Au fur et à mesure que progresse l’enquête sur l’odieux attentat terroriste de Boston, perpétré avec détermination par les frères Tsarnaev, des Tchétchènes naturalisés américains, les rares informations déjà filtrées par les enquêteurs donnent froid dans le dos. On apprend par exemple que les deux terroristes projetaient, une fois le carnage de Boston effectué, un autre attentat en plein cœur de New York. On apprend aussi que les services antiterroristes russes avaient déjà alerté le FBI et la CIA des agissements suspects de l’un des deux frères, Tamerlan Tsarnaev. Son nom avait ainsi été intégré dès 2011 dans la base de données du Centre national antiterroriste (NCT), le Terrorist Identities Datamart Environment (Tide), qui contient un demi-million de personnes à surveiller ! Cela n’est pas sans rappeler le cas, en France, d’un certain Mohamed Merah, surveillé depuis 2007.
Comment se fait-il qu’on en soit arrivé à un si piètre résultat après le 11 septembre 2001, qui a conduit l’ensemble des pays occidentaux, et avec eux le monde entier, à ériger la lutte contre le terrorisme comme une priorité absolue, et parfois au détriment du respect des droits de l’homme les plus élémentaires ? Jusqu’ici, les mesures draconiennes de prévention et de sécurité ne semblent pas avoir limité le champ d’action et de nuisance de groupes terroristes qui ne cessent de prospérer. Comme on l’a vu à Boston, à Toulouse et Montauban, mais aussi dans le Sahel, en Somalie, au Nigeria, en Libye, en Algérie avec l’attaque terroriste d’In Amenas, au Pakistan, en Afghanistan, en Irak, en Syrie…
Cette liste qui est, hélas ! loin d’être exhaustive, nous interpelle à plus d’un niveau. S’agit-il d’une simple faillite dans la stratégie de lutte planétaire contre le terrorisme, ou de la permanence de l’ancienne compromission occidentale, en premier lieu américaine, avec le terrorisme afin de déstabiliser des pays récalcitrants ? On croyait que, depuis les attentats du 11-Septembre perpétrés par l’organisation de Ben Laden, une ancienne créature de la CIA qui s’est retournée contre son concepteur, les Occidentaux, Américains en tête, avaient abandonné définitivement l’alliance trop risquée avec la nébuleuse terroriste – dont certains dirigeants étaient même appelés « combattants pour la liberté », lors de la guerre contre l’invasion soviétique en Afghanistan. On se rend compte aujourd’hui qu’il n’en a rien été. Plutôt que de s’attaquer au Royaume saoudien dont la majorité des terroristes étaient originaires, mais qui était – et reste – l’allié des États-Unis, G. W. Bush a choisi, dans la foulée de sa guerre contre l’Afghanistan, d’envahir l’Irak de Saddam Hussein. Or, non seulement celui-ci n’avait rien à voir avec l’attentat du 11-Septembre, mais il était l’ennemi implacable de l’idéologie wahhabite qui avait armé idéologiquement ses assassins… De pays où Al-Qaïda n’avait pas droit de cité, la Mésopotamie en est devenue un théâtre de prédilection pour la mouvance terroriste. Dix ans après le déclenchement de la guerre, le peuple irakien – tout comme l’ensemble des peuples du Moyen-Orient – continue de saigner.

-----

▶ _CONSIGNE_
Reformulez sous forme de liste le paragraphe de l'extrait qui commence par « Au fur et à mesure que progresse l'enquête », en gardant ses faits principaux.

▶ _EXTRAIT DE DONNÉES_
-----

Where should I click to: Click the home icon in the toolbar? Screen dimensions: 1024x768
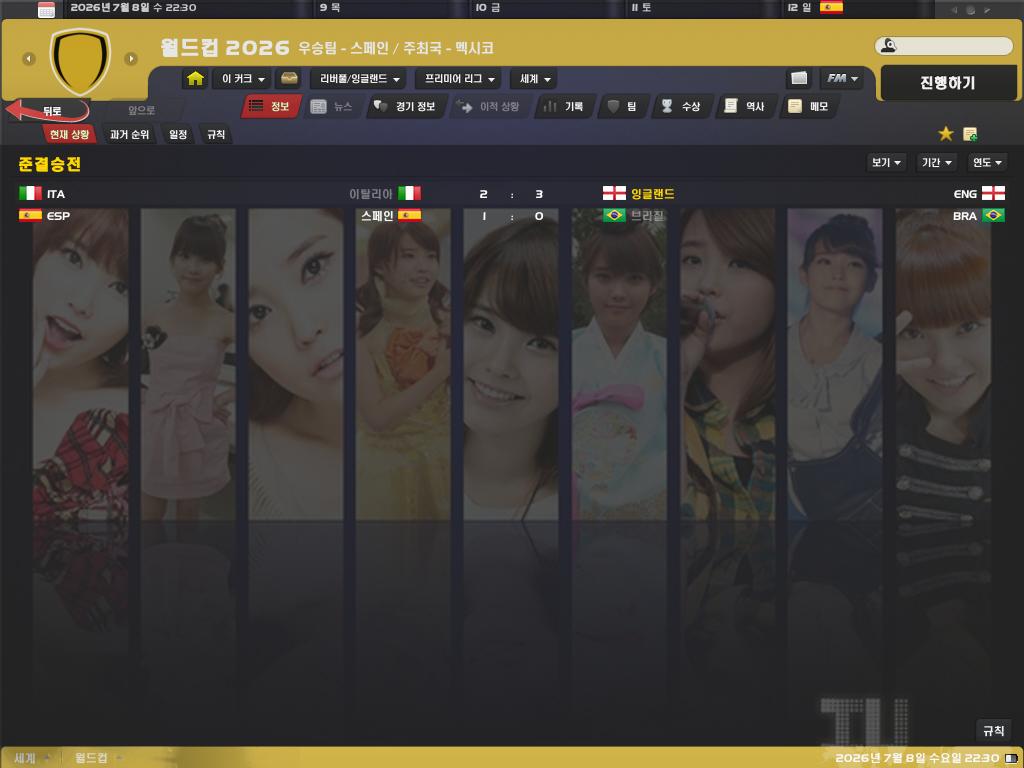195,79
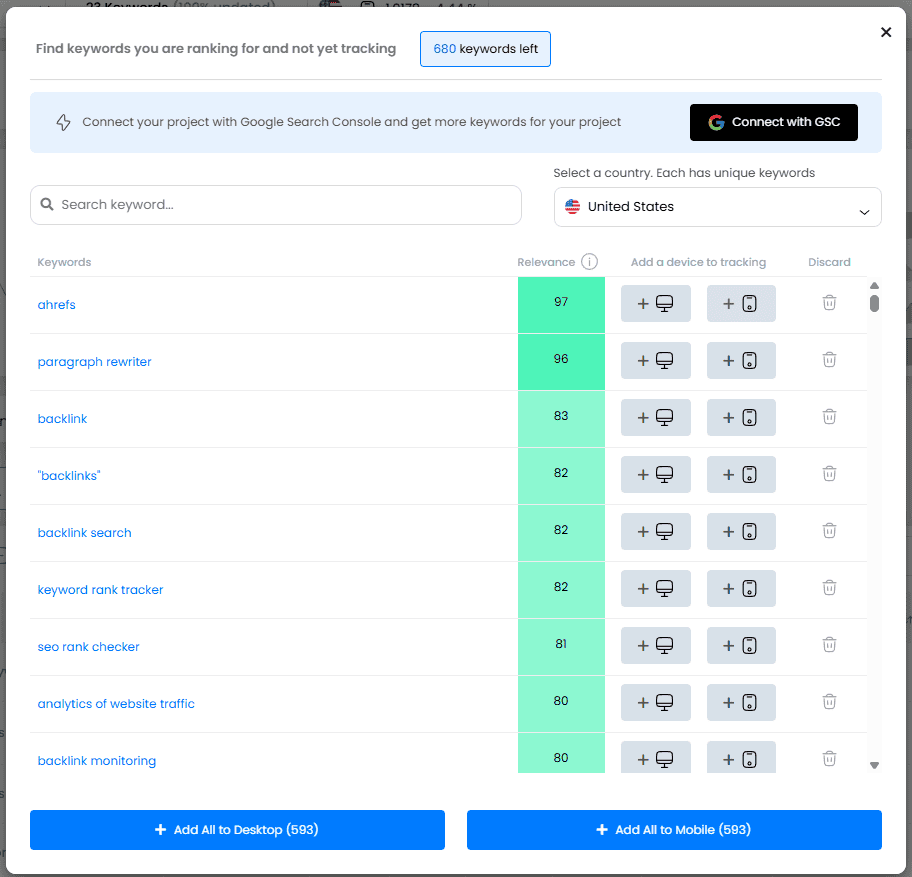Click the Relevance info icon
The height and width of the screenshot is (877, 912).
pyautogui.click(x=589, y=261)
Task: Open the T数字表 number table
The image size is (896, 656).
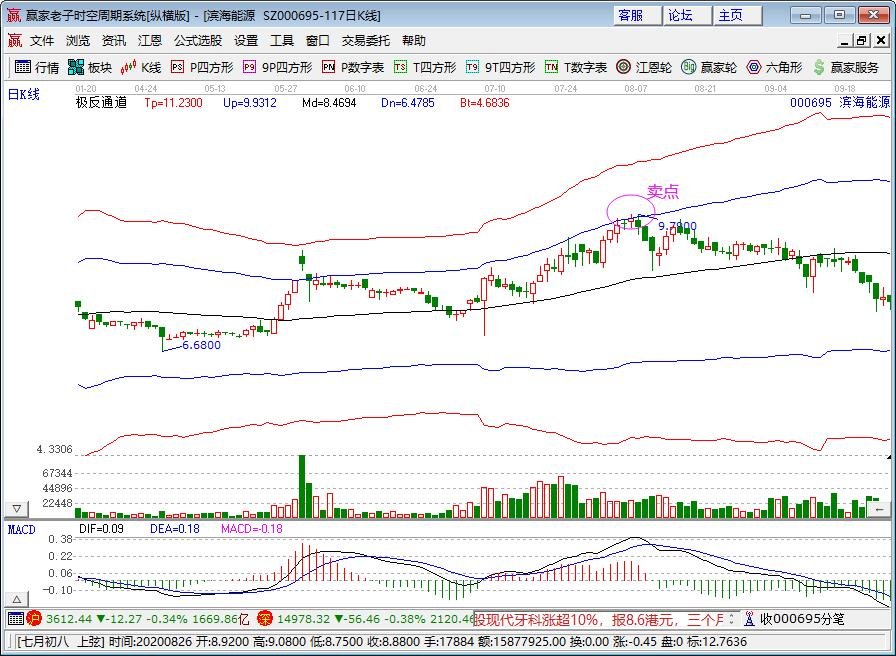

-----

▶ _RÉSULTAT ATTENDU_
- L'attentat de Boston a été commis par les frères Tsarnaev, des Tchétchènes naturalisés américains.
- Les premières informations des enquêteurs indiquent qu'ils prévoyaient ensuite un autre attentat au cœur de New York.
- Les services antiterroristes russes avaient averti le FBI et la CIA des agissements suspects de Tamerlan Tsarnaev.
- Dès 2011, son nom figurait dans la base Tide du Centre national antiterroriste (NCT), qui compte un demi-million de personnes à surveiller.
- Ce cas rappelle celui de Mohamed Merah en France, surveillé depuis 2007.